Lisa Basten, Berlin Social Science Center (WZB)

Work in creative industries has attracted increasing attention in recent years. Academic research on creative work has focused on four main areas: Firstly, the economic significance of creative industries (e.g. Bertschek et al., 2017), subjective claims to fulfilment (e.g. Basten, 2016), project-based work arrangements (e.g. Windeler & Sydow, 2001) and the high risks of precarity (e.g. Haak, 2008). All of them, it is argued, imply specific challenges to the work of organizations that (want to) represent the collective interests of project-based workers. They correspond to challenges faced by unions, employers’ organizations and social legislation as a whole. The “crisis of normalcy” leads to a “crisis of representation” (Mückenberger, 2016).

Past research on the representation of workers’ interests in creative sectors in Germany have focused on trade unions and attested them both immense problems in organizing creative workers (e.g. Kalkowski & Mickler, 2005) and innovative measures to still try (Mirschel, 2018). But despite the problems collective actors face in creative industries it remains questionable whether this is actually a problem of these workers’ solidarity or of the established structures and organizations of representation in Germany.

My case study in the German film and television industry reveals that there is a dynamic number of associations, initiatives and unions that represent the interests of filmmakers. My data rests on 20 semi-structured interviews with experts working in the organizations, participatory observation over a 3 year period and an online survey among over 60 organizations active in the film and television sector and neighbouring sectors. For conceptualizing my research I draw from the concept of institutional change, in particular the role of agency in “institutional work” (Lawrence, Suddaby, & Leca, 2010) and the role of strong or weak ties in organizational change (Granovetter, 1983).

My results show the importance of building networks across organizations in a fragmented landscape of collective representation – a phenomenon not yet filtered into the duality of social partnership – and suggest ‚network solidarity‘ as a concept to be explored. The interorganisational network representing creative work in the German film and television sector span professions and overcome national boundaries in European initiatives aiming at Brussels.
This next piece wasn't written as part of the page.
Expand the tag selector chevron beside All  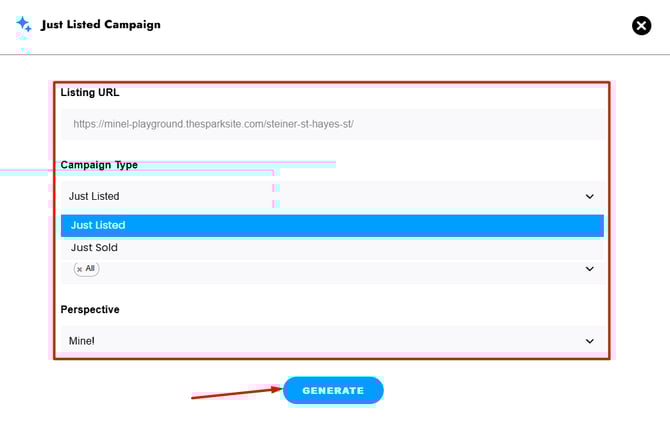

Unsurprisingly, network solidarity is not (yet) a story of success and is far from reaching the shaping power trade unions have in other industrial sectors. Hindering issues that can be distilled from my research are conflicts over status identity (e.g. the hybrid relation of employer and employee in creative projects), the temporal concentration of collective activity around specific issues (like “gender equality” or “copyright”) and the absence of a political and legal framework enabling networks rather than single organizations to speak up for workers’ rights.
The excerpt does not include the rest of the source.